(Extracted data entries)

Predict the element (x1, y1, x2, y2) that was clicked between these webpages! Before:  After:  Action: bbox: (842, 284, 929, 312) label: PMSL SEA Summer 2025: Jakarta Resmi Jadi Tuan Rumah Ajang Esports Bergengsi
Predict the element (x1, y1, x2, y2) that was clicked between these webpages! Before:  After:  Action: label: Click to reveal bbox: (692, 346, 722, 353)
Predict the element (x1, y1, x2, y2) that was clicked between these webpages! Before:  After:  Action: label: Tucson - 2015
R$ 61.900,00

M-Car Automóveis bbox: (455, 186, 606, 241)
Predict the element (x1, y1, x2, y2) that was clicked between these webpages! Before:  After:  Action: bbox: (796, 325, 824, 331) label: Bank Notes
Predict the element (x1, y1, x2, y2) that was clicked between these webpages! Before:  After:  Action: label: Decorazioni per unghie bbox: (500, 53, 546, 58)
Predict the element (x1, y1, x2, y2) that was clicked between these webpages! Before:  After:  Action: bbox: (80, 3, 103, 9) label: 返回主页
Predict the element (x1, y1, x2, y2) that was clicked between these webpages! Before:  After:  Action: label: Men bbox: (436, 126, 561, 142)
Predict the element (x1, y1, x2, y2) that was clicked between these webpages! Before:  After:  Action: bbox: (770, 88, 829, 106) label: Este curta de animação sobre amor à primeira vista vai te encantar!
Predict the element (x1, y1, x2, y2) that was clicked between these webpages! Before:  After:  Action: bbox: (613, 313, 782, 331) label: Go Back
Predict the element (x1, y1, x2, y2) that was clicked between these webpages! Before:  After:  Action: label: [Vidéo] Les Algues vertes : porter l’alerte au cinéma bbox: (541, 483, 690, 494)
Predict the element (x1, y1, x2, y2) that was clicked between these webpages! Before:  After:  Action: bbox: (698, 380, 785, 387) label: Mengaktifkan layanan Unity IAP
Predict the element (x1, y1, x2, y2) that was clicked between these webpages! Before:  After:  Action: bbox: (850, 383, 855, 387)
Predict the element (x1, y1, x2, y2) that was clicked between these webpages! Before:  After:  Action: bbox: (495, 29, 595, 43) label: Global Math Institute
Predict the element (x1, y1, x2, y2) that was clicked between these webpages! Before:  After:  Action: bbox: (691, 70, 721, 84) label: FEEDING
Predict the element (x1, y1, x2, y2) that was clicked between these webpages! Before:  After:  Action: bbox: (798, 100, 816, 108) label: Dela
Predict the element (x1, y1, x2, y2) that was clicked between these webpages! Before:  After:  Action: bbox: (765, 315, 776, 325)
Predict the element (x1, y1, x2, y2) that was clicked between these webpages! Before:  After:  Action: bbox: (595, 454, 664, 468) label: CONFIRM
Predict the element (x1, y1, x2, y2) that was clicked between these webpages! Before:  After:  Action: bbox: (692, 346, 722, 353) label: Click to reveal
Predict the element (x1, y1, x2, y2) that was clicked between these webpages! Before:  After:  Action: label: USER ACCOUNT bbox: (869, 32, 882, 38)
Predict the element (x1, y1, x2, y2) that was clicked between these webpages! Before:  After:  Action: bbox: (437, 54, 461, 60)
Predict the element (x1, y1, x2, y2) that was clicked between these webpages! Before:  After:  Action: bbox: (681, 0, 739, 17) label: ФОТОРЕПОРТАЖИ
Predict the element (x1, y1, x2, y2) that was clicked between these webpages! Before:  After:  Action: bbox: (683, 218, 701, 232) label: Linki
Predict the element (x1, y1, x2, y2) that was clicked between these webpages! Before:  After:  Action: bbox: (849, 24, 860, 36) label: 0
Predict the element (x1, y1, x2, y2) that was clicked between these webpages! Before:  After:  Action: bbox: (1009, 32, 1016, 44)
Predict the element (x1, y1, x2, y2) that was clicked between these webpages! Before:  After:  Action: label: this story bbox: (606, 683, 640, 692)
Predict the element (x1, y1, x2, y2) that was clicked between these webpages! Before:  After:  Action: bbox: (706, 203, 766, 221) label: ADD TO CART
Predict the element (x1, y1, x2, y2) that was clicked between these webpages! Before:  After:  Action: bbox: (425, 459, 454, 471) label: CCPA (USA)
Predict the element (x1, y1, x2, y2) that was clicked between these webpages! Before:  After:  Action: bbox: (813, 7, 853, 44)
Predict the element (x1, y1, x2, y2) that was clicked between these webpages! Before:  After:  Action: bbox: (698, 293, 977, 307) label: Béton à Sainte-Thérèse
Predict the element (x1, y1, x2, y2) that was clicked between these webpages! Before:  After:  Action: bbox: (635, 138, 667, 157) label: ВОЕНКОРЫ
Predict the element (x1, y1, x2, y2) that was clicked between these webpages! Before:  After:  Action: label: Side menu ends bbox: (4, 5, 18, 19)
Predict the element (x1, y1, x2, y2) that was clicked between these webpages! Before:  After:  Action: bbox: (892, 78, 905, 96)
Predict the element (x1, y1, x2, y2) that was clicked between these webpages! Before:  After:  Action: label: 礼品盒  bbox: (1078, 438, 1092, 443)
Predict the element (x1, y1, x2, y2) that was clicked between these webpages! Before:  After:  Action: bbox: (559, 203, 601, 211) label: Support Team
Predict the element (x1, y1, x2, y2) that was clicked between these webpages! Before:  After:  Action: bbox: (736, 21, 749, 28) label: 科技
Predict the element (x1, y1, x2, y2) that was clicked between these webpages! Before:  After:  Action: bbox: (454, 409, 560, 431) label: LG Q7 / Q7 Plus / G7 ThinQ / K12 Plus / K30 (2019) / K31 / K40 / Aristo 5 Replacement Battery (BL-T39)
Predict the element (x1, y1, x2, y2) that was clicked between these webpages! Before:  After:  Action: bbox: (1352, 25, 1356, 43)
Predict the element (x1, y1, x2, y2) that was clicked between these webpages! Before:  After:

EXERCISE GOAL.
Reproduce the lines of the material, beginning at the line that contains "25, 1356, 43)" and ending with the last line of the material.

TASK OUTPUT.
Predict the element (x1, y1, x2, y2) that was clicked between these webpages! Before:  After:  Action: bbox: (1352, 25, 1356, 43)
Predict the element (x1, y1, x2, y2) that was clicked between these webpages! Before:  After:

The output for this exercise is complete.